African Americans should not be forgotten in the coronavirus vaccination system, said Barang Block, an associate professor at Pittsburg University, the author of the report.
According to data released by the Centers for Disease Control and Prevention recently, there is a significant racial difference in the vaccination of the United States against the novel coronavirus.
Africans account for 13.4% of the total population of the United States, but only 5.4% of the vaccines have been distributed. Such racial disparities are particularly evident in low-income minority communities.
Take Mississippi, which has the highest proportion of African-American residents in the United States, where African-American residents account for 38%, but only 17% of the vaccine has been vaccinated.
The serious shortage of medical resources is the main reason for this phenomenon.
Take residents of Jackson City, Glendora County, Mississippi, for example, the nearest hospital is 32 kilometers away from the city, and the nearest hospital that can provide coronavirus vaccination is 48 kilometers away.

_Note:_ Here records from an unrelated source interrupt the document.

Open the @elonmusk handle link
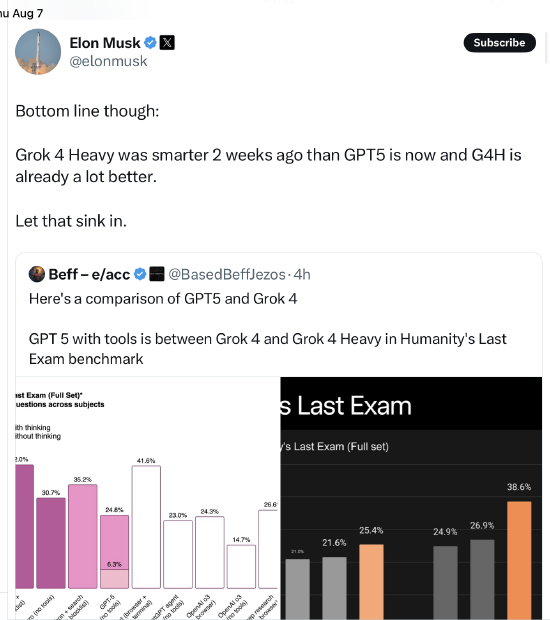The image size is (550, 620). [x=108, y=61]
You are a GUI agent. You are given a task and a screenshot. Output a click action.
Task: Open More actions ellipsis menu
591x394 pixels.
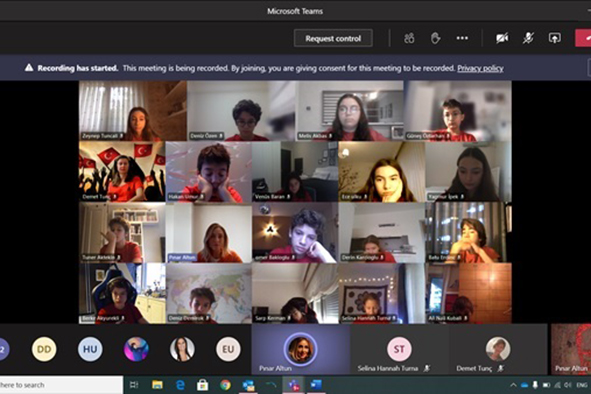(x=462, y=38)
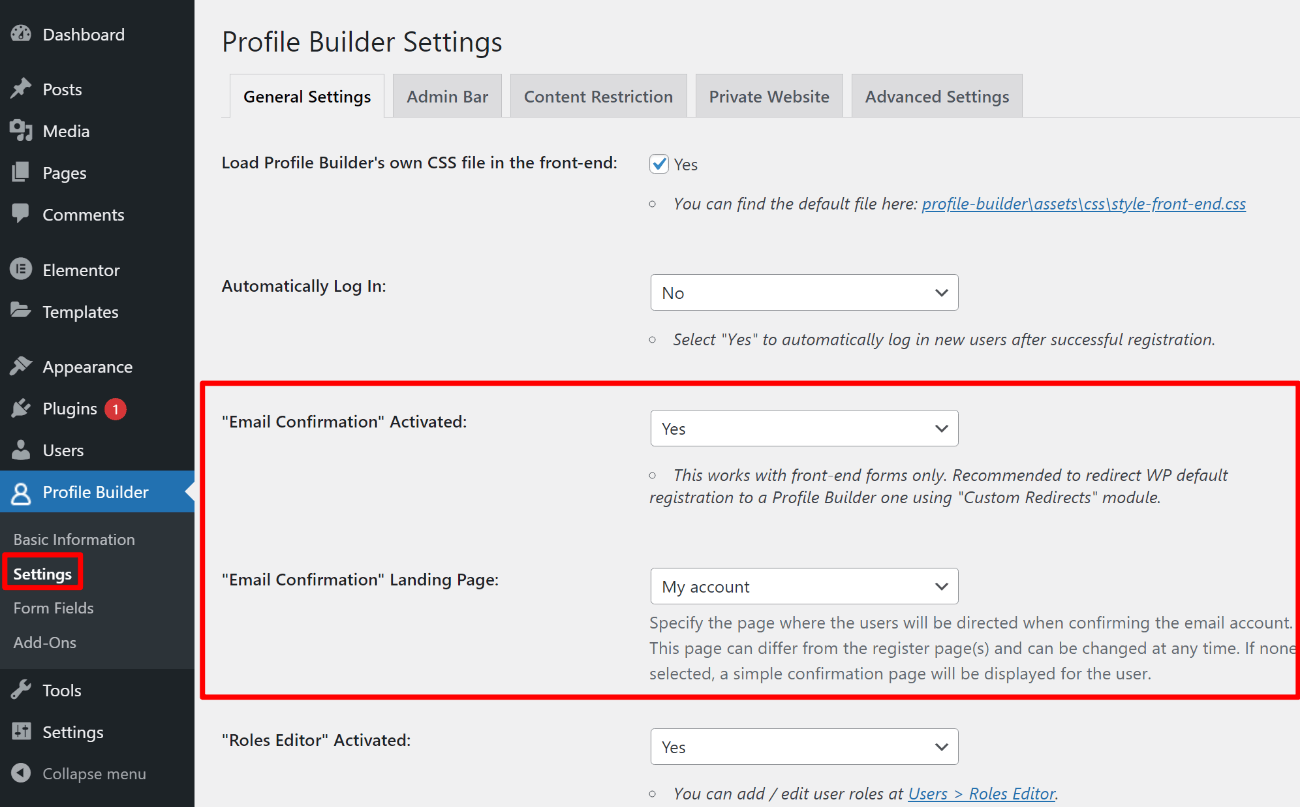The width and height of the screenshot is (1300, 807).
Task: Open Elementor via its sidebar icon
Action: pos(21,270)
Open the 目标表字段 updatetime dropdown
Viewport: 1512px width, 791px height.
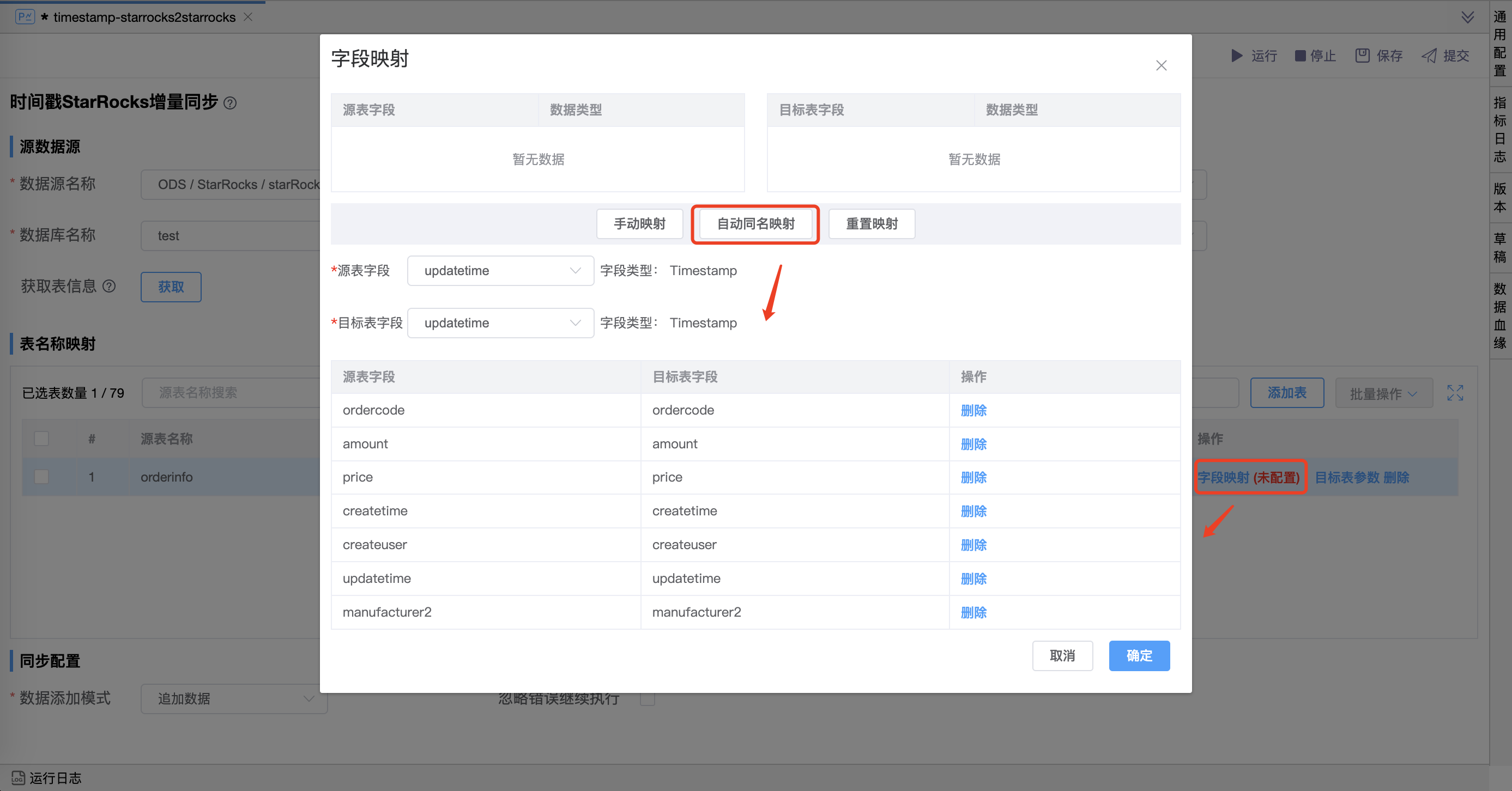500,323
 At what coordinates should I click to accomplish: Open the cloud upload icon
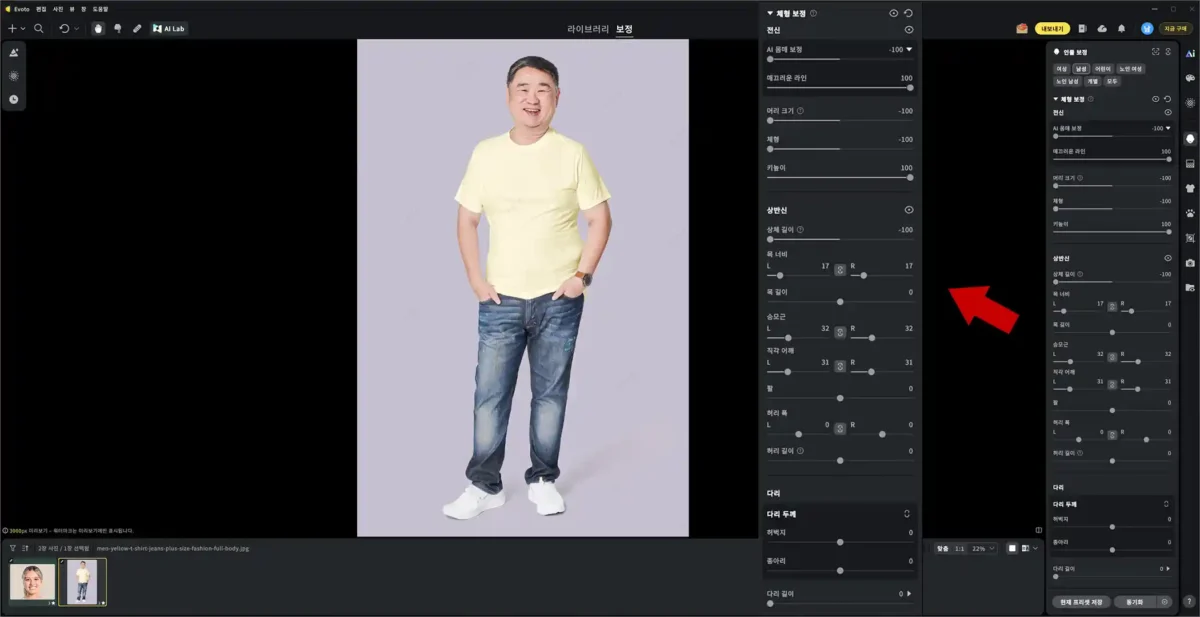click(1102, 29)
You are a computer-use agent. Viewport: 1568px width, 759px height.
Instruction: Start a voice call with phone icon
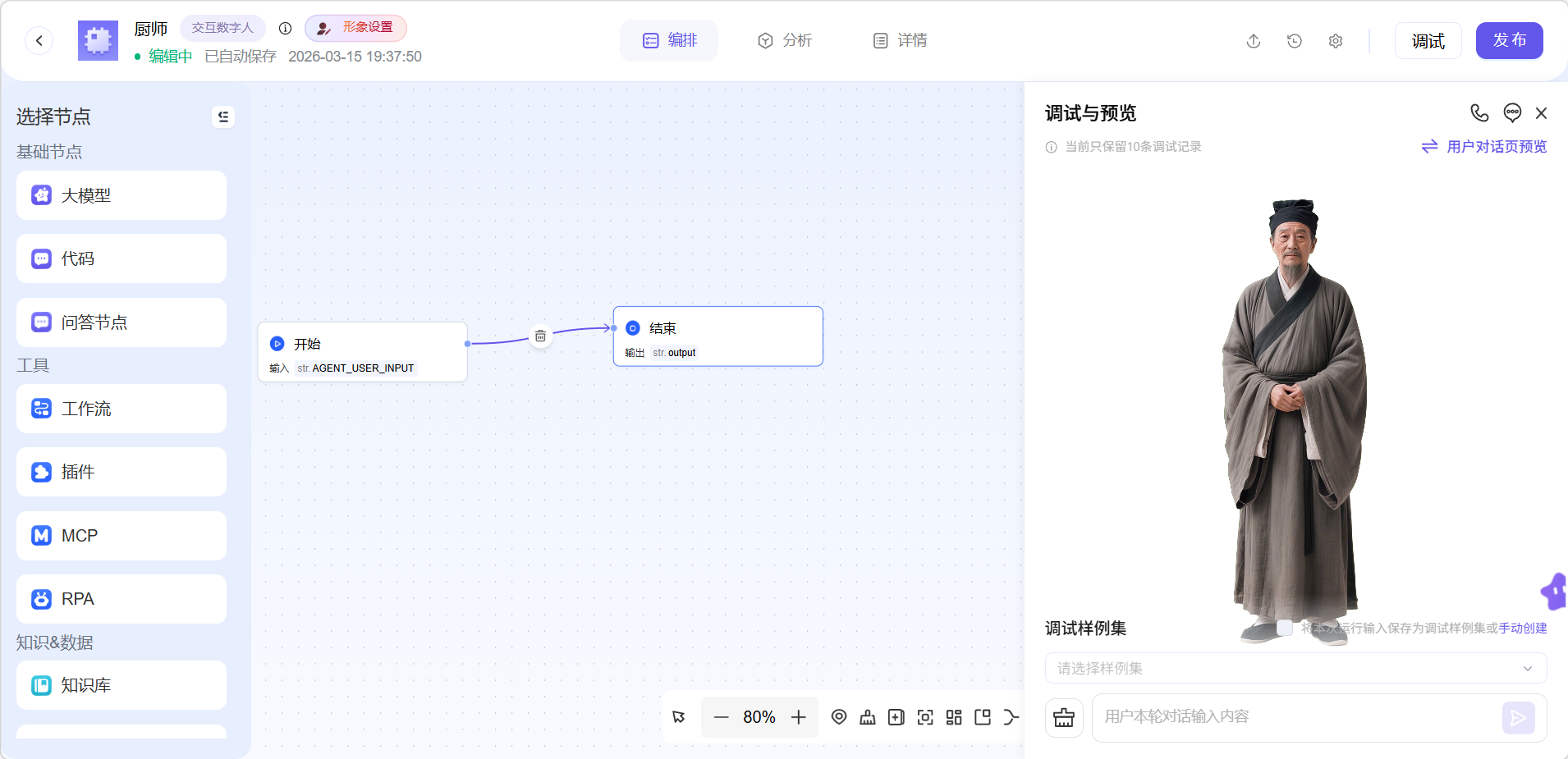[x=1479, y=113]
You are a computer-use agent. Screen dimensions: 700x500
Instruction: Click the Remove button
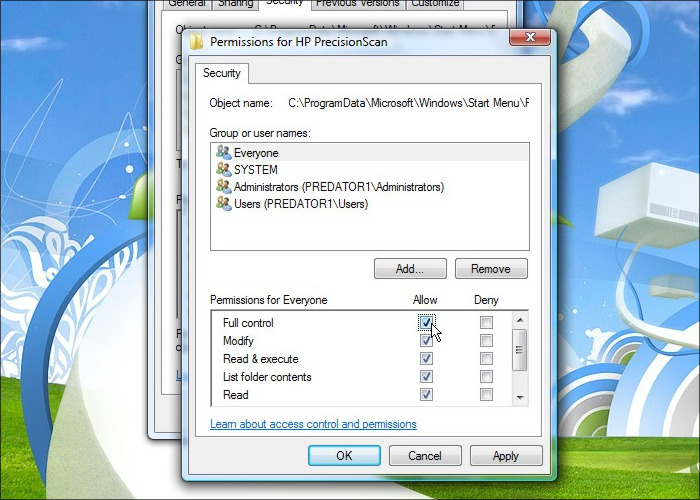pos(491,269)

And Haynes County, the state’s most densely populated, did not show its first coronavirus vaccination site until January 21, nearly 40 days later than other major cities in the United States.
At the same time, for low-income and minority communities, this natural barrier is creating a chain reaction.
The fastest way to get a vaccine now is to make an online appointment, and many relevant information is published through social media, making it difficult for low-income minorities who lack online resources to compete with other groups.